Ca2+ regulation of ion transport in the Na+/Ca2+ exchanger

Abstract

The binding of Ca(2+) to two adjacent Ca(2+)-binding domains, CBD1 and CBD2, regulates ion transport in the Na(+)/Ca(2+) exchanger. As sensors for intracellular Ca(2+), the CBDs form electrostatic switches that induce the conformational changes required to initiate and sustain Na(+)/Ca(2+) exchange. Depending on the presence of a few key residues in the Ca(2+)-binding sites, zero to four Ca(2+) ions can bind with affinities between 0.1 to 20 μm. Importantly, variability in CBD2 as a consequence of alternative splicing modulates not only the number and affinities of the Ca(2+)-binding sites in CBD2 but also the Ca(2+) affinities in CBD1.

FIGURE 1.

Structural basis and organization of the two Ca²⁺ sensors (CBD1 and CBD2) in NCX. A, updated topology model of NCX consisting of a transmembrane domain and an ∼500-residue-long cytosolic loop that harbors the two Ca²⁺-binding domains (CBD1 and CBD2).
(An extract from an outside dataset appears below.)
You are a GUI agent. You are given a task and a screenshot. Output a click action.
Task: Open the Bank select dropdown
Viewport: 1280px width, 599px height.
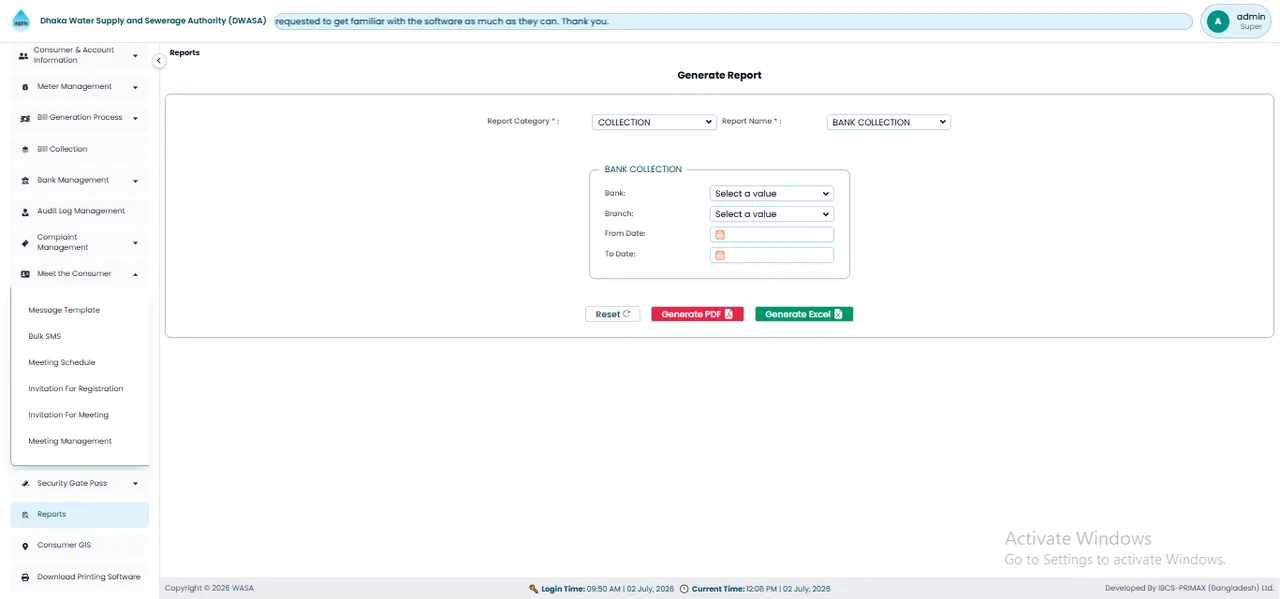click(772, 194)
The variable region in CBD2 as a consequence of alternative splicing (AS) is shown in violet. The conserved α-repeat regions that define the cation/Ca²⁺ exchanger superfamily are colored yellow. B, ribbon diagram displaying the β-sandwich architecture of Ca²⁺-bound CBD1. The structures of the CBDs redefined the previously described Calx-β motif by adding strands A and G (yellow). C and D, detailed views of the CBD1 (PDB code 2DPK) and CBD2 (code 2QVM) Ca²⁺-binding sites in the Ca²⁺-bound form. E, hypothetical model of NCX consisting of four domains: transmembrane domain (residues 1–217 and 727–903; gray), the CLD (residues 218–370 and 651–726; blue), CBD1 (residues 371–500; red), and CBD2 (residues 501–650; green), with the numbering based on the canine NCX1 AD splice variant (NCX1.4). The ribbon diagram of CBD2 (upper right) displays the variable region encoded by the mutually exclusive exons A or B (blue) and the small cassette exons (yellow) at the opposite side of the CBD2 Ca²⁺-binding sites. F, interface of CBD1 and CBD2, displaying the crucial salt bridges and hydrogen bonds in the presence of Ca²⁺. Residues in parentheses refer to the numbering scheme of canine NCX1.

FIGURE 2.

Structure of the NCX homolog from M. jannaschii and a hypothetical model for intact NCX1. A, ribbon diagram displaying symmetry-related helices 1–5 (light gray) and 6–10 (dark gray). The inset shows the detailed coordination of three Na⁺ ions and one Ca²⁺ ion. B, summary of the available structural data assembled in a hypothetical model for intact NCX1. Residues for which no structural data are available are indicated. The orientation of the domains with respect to each other is arbitrary, as the linker regions between the CLD and the transmembrane domain, as well as the CBDs, are missing. The model for the transmembrane domain of NCX1 is based on the structure of NCX_Mj (PDB code 3V5U), whereas the homology model of the CLD is derived from the structure of α-catenin (code 1H6G).

FIGURE 3.

Hypothetical dual electrostatic switch mechanism of Ca²⁺ regulation in NCX. A, inactive Ca²⁺-free NCX in extended conformation. B, submicromolar Ca²⁺ concentrations induce a conformational change via the electrostatic switch in CBD1 that results in a compaction of the CBDs and that probably reduces tension on the linker regions to the CLD. C, binding of Ca²⁺ to CBD2 allows sustained Na⁺/Ca²⁺ exchange and removes counteracting Na⁺-dependent inactivation. Whether Ca²⁺ binding to CBD2 induces yet another conformational change or just promotes an interaction with the CLD remains elusive. D, depiction of the PIP₂-activated state of NCX that is independent of Ca²⁺ binding the CBDs.